Intermetallic compounds in their simplest conception are the result of the combination of two or more metallic elements in well-defined stoichiometric proportions [1] [2] [3] and [4]. The resulting alloy has specific properties, including high mechanical resistance, high melting point, and high resistance to corrosion and oxidation [1] [2], which is why they have been widely studied [4] [5]. Particularly the nickel and aluminum containing alloys have aroused great interest because they are widely used in high temperature and excessive corrosion environments such as heat exchangers [5] [6] [7] and [8]. Several intermetallic compounds can be formed in the Ni-Al system but one of the most interesting is the NiAl intermetallic which melts at 1638˚C and exhibits great chemical stability at room temperature [1]. Despite the above, intermetallic compounds are very hard and brittle at room temperature, so the addition of alloying elements has been explored in order to make them more ductile [9] [10]. In a previous study it was found that Cu and Fe additions can increase the ductility of the NiAl intermetallic [9] [10], however it is necessary to determine if these additions affect the corrosion resistance of the alloy.

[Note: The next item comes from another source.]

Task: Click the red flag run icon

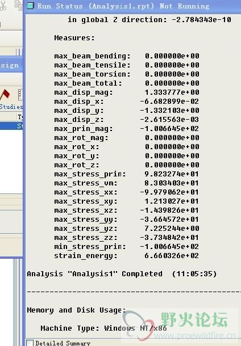Action: [5, 94]
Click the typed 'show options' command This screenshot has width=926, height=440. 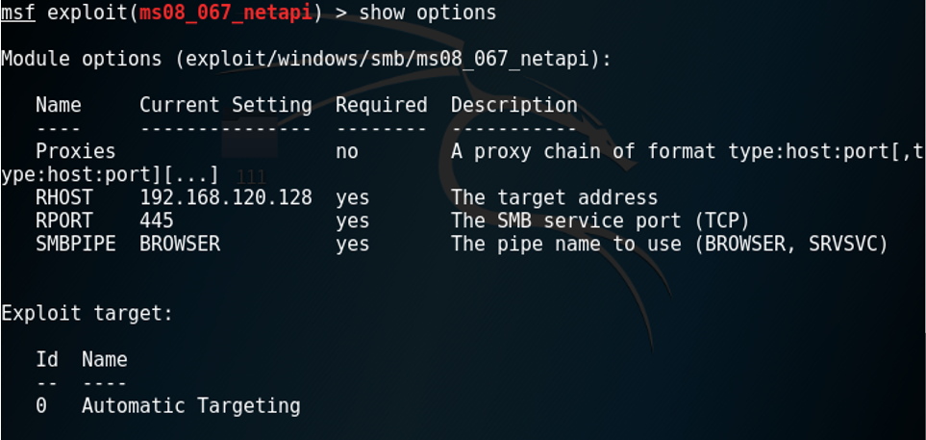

In early 1980s Mansfield and Lorenz showed the wide possible range of application of electrochemical impedance spectroscopy (EIS) with respect to corrosion processes [11] [12] [13]

Electrochemical impedance is the opposition of an electrochemical system to the alternating current that flows through it. If harmonic AC voltage of small amplitude is applied to the system, the response of the electrode/electrolyte interphase will produce a resistive-capacitive behavior, causing a lead in the flow of the sinusoidal current with respect to the supplied voltage. One of the main tools used in impedance study is to establish an equivalent electric circuit, fitting the response of the system under study [14] [15] [16]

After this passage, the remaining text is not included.